Preparing students for the verbal aspects of standardized tests will involve much practice testing through example, accompanied by discussions of recurring problems and a focus on improving weaknesses. Reading prep will focus on the exploration of many short texts of various genres, subjects, historical periods, narrative strategies and stylistic techniques, along with exposure to the many "tricks" employed by good readers, as developed during my years as a university professor and tutor. Vocabulary enrichment always involves active reading--always accompanied by trips to the dictionary--over a large span of time. But there do exist teachable methods by which a student may more successfully ascertain, learn or, in exam situations, guess what a given word means. I have developed my own strategies for introducing such tools for vocabulary building. Instruction will involve a great deal of give-and-take discussion, by which I shall lead the student to his own understanding of how textual matters work. I will always strive to be a friendly and enjoyable partner in learning. I will tailor lessons to each students' individual requirements, and seek to find means through which I can reach individual students on their own terms.

Analytical writing tutoring will involve, again, exploring a wide variety of model texts, covering many different narrative approaches, subjects and genres, and focusing on ways by which each individual may learn to compose the clear, crisp, cogent and compelling texts that examiners reward most. I will share some of my own writing experiences, and some of my own published work, to engage the student more intimately in the strategies, aims, techniques, satisfactions and pitfalls of expository writing. And, again, I will always aim to make our mutual critiques of a student's work, as it progresses, an engaging, even enjoyable adventure.

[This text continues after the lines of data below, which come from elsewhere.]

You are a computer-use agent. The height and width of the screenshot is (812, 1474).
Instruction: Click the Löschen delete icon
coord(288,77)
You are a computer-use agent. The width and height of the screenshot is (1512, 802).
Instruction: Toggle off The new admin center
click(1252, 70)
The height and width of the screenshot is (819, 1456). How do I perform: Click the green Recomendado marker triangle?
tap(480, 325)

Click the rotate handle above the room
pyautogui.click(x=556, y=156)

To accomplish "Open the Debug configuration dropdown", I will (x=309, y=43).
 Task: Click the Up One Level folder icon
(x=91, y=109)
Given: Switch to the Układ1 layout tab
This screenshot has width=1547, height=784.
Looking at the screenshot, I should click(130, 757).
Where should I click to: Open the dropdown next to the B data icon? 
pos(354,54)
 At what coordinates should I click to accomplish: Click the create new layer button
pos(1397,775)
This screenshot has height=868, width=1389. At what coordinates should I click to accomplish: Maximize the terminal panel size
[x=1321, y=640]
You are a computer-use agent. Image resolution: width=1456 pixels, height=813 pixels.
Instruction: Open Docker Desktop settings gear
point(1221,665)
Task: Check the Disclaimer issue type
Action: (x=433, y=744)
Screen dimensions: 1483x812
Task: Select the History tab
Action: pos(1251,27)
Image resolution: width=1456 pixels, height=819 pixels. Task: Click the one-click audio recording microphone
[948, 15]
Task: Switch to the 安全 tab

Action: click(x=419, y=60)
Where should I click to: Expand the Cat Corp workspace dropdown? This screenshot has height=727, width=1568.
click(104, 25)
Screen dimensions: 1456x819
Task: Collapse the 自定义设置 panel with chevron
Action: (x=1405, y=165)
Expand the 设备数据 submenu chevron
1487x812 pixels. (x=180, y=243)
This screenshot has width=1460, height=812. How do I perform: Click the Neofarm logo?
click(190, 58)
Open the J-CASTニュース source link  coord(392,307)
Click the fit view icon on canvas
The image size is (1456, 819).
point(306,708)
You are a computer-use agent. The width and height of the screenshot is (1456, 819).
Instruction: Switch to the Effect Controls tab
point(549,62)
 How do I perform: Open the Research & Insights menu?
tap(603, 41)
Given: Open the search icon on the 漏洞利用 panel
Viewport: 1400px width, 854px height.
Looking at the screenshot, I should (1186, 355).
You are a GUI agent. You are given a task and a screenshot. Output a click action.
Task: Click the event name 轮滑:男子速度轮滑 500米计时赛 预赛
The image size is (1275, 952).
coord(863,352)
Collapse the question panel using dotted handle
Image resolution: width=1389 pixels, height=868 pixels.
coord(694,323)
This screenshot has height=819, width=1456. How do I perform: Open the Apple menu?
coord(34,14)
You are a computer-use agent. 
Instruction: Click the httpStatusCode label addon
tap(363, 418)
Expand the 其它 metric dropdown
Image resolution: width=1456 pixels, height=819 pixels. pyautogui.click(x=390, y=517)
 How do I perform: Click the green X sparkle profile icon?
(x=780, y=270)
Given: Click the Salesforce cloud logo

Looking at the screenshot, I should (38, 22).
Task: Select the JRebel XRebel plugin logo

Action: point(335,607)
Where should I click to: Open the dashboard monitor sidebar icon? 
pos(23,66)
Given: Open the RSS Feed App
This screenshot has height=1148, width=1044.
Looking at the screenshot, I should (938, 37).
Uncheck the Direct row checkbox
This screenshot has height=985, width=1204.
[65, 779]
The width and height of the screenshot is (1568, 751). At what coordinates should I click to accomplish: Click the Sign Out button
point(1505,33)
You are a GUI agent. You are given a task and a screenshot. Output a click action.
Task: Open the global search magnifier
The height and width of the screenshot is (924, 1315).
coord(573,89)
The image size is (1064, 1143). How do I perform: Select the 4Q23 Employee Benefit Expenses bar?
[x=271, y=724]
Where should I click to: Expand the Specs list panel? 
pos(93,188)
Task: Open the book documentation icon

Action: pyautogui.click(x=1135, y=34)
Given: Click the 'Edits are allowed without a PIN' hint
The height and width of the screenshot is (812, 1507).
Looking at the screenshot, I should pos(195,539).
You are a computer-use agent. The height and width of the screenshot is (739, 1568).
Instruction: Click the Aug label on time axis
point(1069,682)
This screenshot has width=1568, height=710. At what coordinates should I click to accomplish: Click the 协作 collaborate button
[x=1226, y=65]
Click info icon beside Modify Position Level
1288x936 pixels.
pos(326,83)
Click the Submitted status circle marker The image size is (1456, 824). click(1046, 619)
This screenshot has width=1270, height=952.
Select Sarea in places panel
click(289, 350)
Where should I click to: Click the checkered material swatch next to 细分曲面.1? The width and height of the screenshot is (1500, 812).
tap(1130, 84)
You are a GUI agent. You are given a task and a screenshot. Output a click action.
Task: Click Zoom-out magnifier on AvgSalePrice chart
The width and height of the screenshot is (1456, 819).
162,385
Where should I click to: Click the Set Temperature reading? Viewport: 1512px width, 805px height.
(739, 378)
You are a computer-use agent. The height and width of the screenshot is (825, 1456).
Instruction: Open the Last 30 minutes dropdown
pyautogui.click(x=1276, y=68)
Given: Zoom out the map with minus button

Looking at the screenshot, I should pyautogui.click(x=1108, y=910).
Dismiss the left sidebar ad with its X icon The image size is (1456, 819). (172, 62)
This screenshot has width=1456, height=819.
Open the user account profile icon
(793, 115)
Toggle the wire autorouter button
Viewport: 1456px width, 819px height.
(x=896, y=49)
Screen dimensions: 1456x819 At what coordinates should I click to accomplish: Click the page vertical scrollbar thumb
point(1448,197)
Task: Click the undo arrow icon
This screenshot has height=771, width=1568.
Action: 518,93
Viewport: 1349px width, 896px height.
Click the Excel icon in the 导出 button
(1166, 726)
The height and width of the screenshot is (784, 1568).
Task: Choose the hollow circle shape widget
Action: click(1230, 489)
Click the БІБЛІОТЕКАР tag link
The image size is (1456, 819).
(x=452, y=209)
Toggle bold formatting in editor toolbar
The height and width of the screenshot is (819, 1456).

For more than ten years I taught language and literature at Columbia and Harvard universities. My work in language involved directing the development of excercises for classroom teachers, including myself, to most effectively and enjoyably introduce students to language acquisition n matters ranging from vocabulary building to exploring then principles of basic grammar, inflection and syntax. At Columbia, I taught a first-year foreign language class for three years, learning methodology along the way from languages teachers working in different linguistic cultures, including English. I also served as director of one of Columbia's summer language practicums.

In literature, as both a professor and a departmental Head Tutor, I lectured and led classroom discussions and tutorials on the skills involved in close, rich, deeply informed and nuanced readings of literature. Although my principle focus as a professor has been Russian literature, most often taught in English translation, I have enjoyed many opportunites to incorporate complementary works from other literary cultures, both European and American, into my classes. I have conducted a lifelong love affair with American and English literature, and am eager to share my knowledge with students. Most of all, I feel much pride in my success in developing many skillful readers and writers at the undergraduate and graduate levels, and I look forward to doing the same with younger and less-advanced students.

 At Harvard I also gained a great deal of experience as a writing teacher, especially as a tutor and advisor working on student term papers and honors theses and on doctoral dissertations. As a writer, translator and editor myself, I am well positioned to share my own experience of the literary world and the writing processes involved in working in various genres and designing works with different audiences in mind. 

I am an energetic, engaged and fun teacher, as testified by my prize for being selected as the outstanding teacher among junior faculty members at Harvard.

And, not so incidentally, I have truly been blessed by the experience of tutoring my own young children in developing their reading and writing skills.

If there are some expectations of a long-term arrangement, I will offer a discount on the first two tutoring essions while we determine if we make a good tutor/student match.